CLN8 posters from a recent BDSRA Family Conference Scientific Poster Session

Basic Research on the neuropathology of CLN8; Varient Infantile Batten Disease – Kuronen, Lehesjoki, & Kopra

What’s New on CLN8 in Latin America? – Pesaola, Cismondi, Guelbert, Kohan, Carabelos, Alonso, Pons, Oller-Ramirez, Noher de Halac

Congenital, neonatal and late infantile

What is the cause?

This is a very rare form of NCL and only a small number of cases have been written about. There may be undiagnosed cases. This disease is caused by mutations in a gene called Cathepsin D also called CLN10, which lies on chromosome 11. CLN10 disease is inherited as an autosomal recessive disorder, which means that both chromosomes carry mutations in the CLN10 gene, and both parents are unaffected carriers. The gene was discovered in 2006. CLN10 normally directs production of a lysosomal enzyme called cathepsin D. If no enzyme is produced, symptoms start very early in life, or even before birth. If some enzyme is working, symptoms develop later and disease progression is slower.

How is it diagnosed?

The diagnosis is usually made by enzyme (CTSD) and genetic (CLN10) tests on blood samples. Occasionally a skin biopsy may be necessary. Granular deposits are the characteristic storage body at the electron microscope level.

How does the disease progress? Genotype/phenotype correlations CLN10 disease, congenital

Seizures occur before birth. In the newborn period the babies have refractory seizures and apnoeas. Babies may die within the first weeks of life.

CLN10 disease, late infantile

Some children with mutations in CLN10 have a later onset of symptoms and slower disease progression, like variant late infantile NCL. Children become unsteady, develop seizures and visual impairment. Later they lose skills.

CLN10 posters from a recent BDSRA Family Conference Scientific Poster Session

Juvenile Onset Presentation of Neuronal Ceroid Lipofuscinosis Due to Mutations in CTSD – Currow, Spaeth, Sisk, & Hallinan

Adult NCL is very rare although affected families have been described from several different countries.
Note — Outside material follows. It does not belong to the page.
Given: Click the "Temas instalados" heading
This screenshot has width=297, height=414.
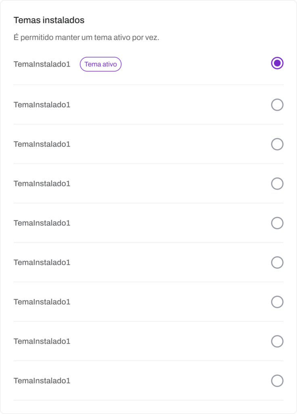Looking at the screenshot, I should [49, 20].
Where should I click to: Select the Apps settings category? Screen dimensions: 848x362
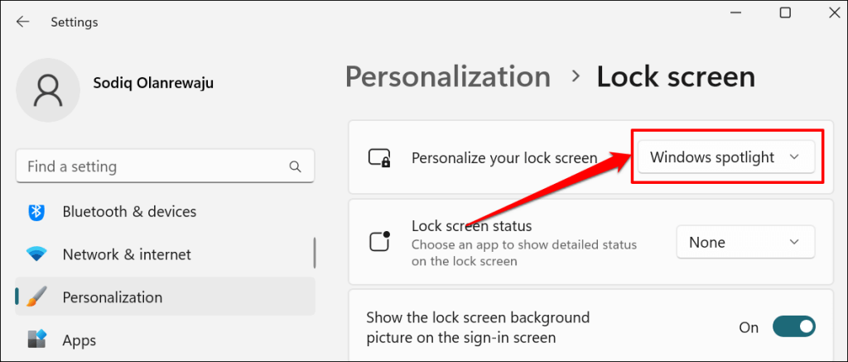point(80,340)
Adult NCL has often been called Kufs disease and doctors recognize two main types – called type A and type B. Unlike the childhood NCLs, vision is not affected in either type. In some families inheritance is recessive but in others a dominant inheritance pattern is seen. Until the genetic basis for the adult NCLs is fully understood, diagnosis is usually dependent on a brain biopsy. It is emerging that several genes can cause adult onset NCL diseases, some of which have been presented at this meeting. Type A presents in early adulthood with a progressive myoclonic epilepsy, ataxia and slow cognitive deterioration over many years. Type B usually presents with an early dementia or evolving movement disorder. Mild mutations in childhood NCL genes may also cause NCL disease with delayed age of onset and slow disease progression but vision is generally affected and abnormal storage is seen more reliably in peripheral tissues.

Adult onset posters from a recent BDSRA Family Conference Scientific Poster Session

Mole Laboratory: Adult Batten Disease – Mole, Bond, Vieira, Marotta, Holthaus, Ridier, Warrier, Brown

Adult Batten Disease: New Genes, Better Diagnosis – Smith, Dahl, Damiano. Bahlo & Berkovic

Gene Table

Below is a table outlining the gene symbol and protein associated with specific disease types was adapted by the BDSRA from Dr. Sara Mole and Dr. Ruth Williams, NCL2012 Abstract Book (2012) and is available for download. Summary of New Classification Nomenclature of the NCLs .

Diseases listed in the gene table are all autosomal recessive unless noted. It is possible that further cases of later onset e.g. CLN2 disease, adult, or those with atypical progression, e.g. CLN3 disease, juvenile, will yet be recognized.